In the grand scheme of con-artistry these two collegiate brats score relatively low on the scam scale (the scam scale of course ranging from Uri Geller to Frank Abagnale Jr.), but reading the details in this Rolling Stone article of their underhanded and excessive, albeit short lived lifestyle, makes for a cringe-worthy and fascinating look into the world of two over-privileged children who thought that they had the world wrapped around their fingers. As reported in the article, the couples spending spree exceeded well beyond $100,000, money which the duo acquired through stealing the identities of friends and neighbors. So far 5 separate victims have been named in the case.
What did all that money go towards? Mostly travel expenses, fancy hotels, and expensive clothing and jewelry. Material things.
What’s striking about these two grifters is how determined they were to flaunt their ill-gotten gains. They acted two kids on a joy ride utterly delighted by their own cleverness — as exemplified in an e-vite Jocelyn sent to friends not long before their arrests, announcing a surprise 25th birthday party for her boyfriend Ed at an upscale tapas bar. “My treat”, of course!

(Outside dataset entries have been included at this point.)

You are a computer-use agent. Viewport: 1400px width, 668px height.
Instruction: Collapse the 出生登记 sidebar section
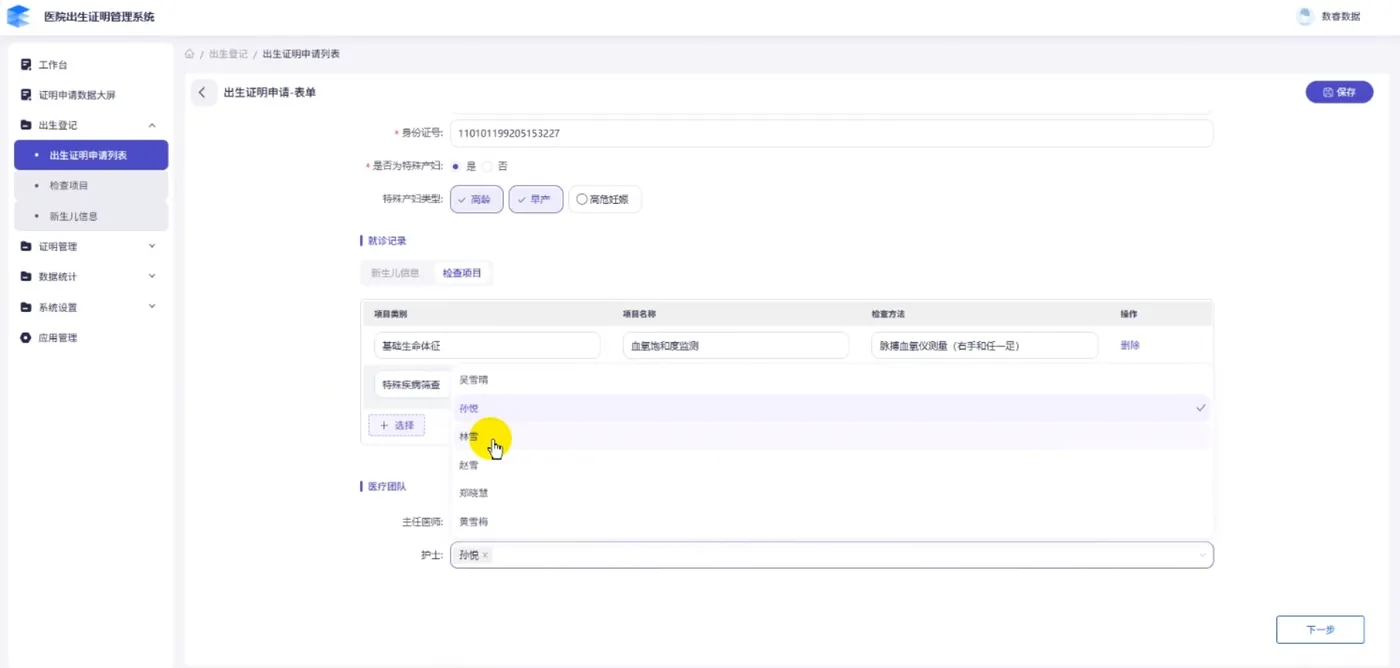click(152, 125)
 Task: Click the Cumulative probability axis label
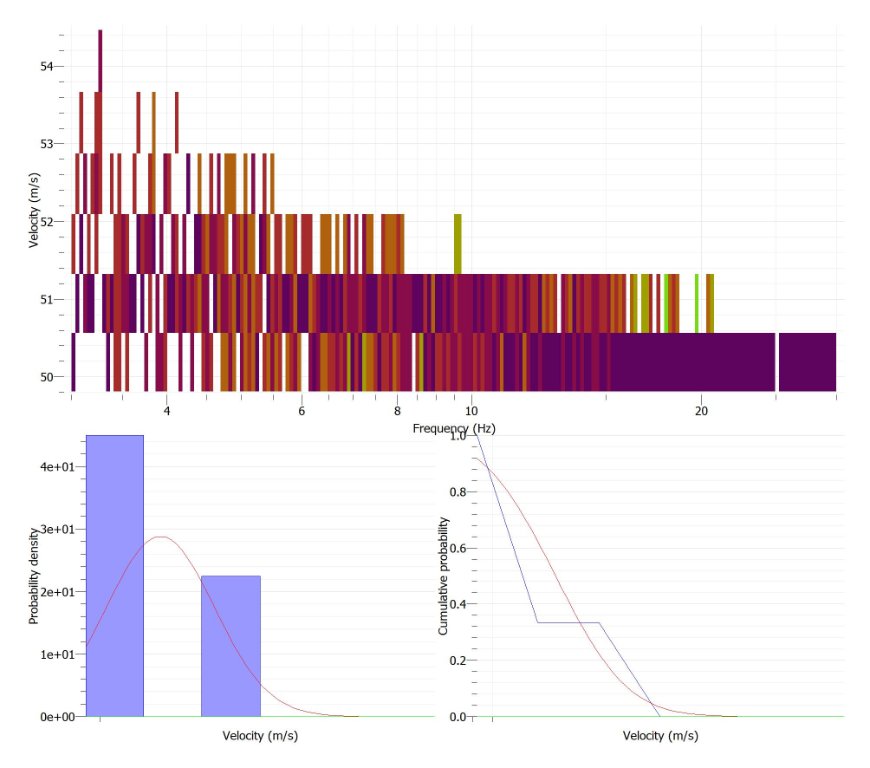(444, 577)
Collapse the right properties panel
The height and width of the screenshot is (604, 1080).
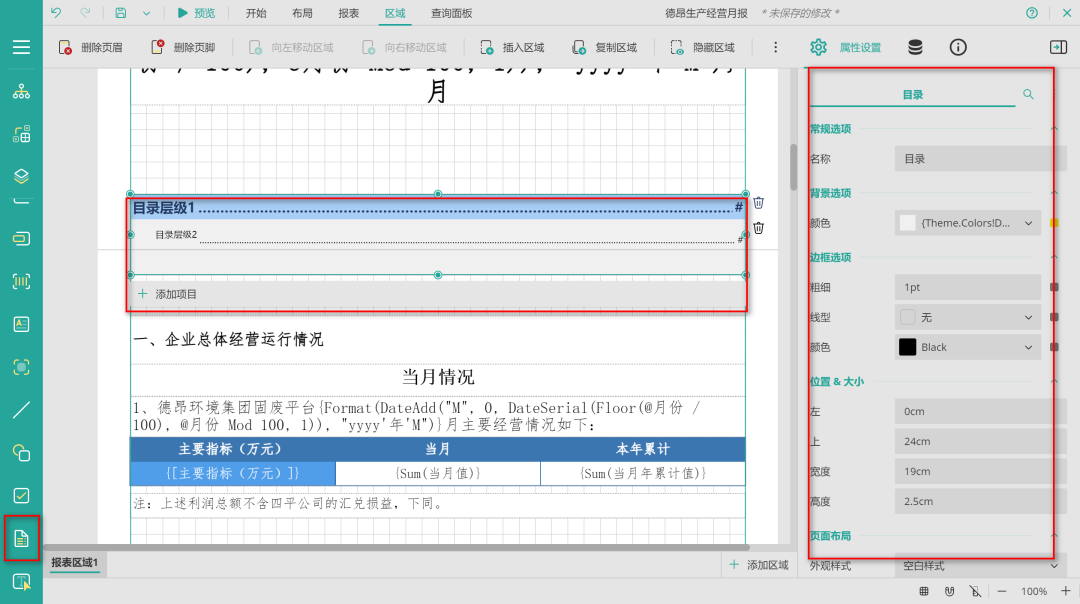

Steeped in narcissism and privilege, fueled by entitlement and set in an age of consumer culture gone wild, their story is truly an outlaw romance for the 21st century. The Philadelphia Daily News immediately dubbed the photogenic couple Bonnie and Clyde. It’s a name some people take exception to. The title of Bonnie and Clyde fit mostly because those nicknames are a cliche at this point, but also due to the criminals ages.
“They’re young and good-looking”, scoffs Detective Terry Sweeney of the Philadelphia police. “These two were complete idiots. If this was two fat fucks from South Philly, it would have been Turner and Hooch”.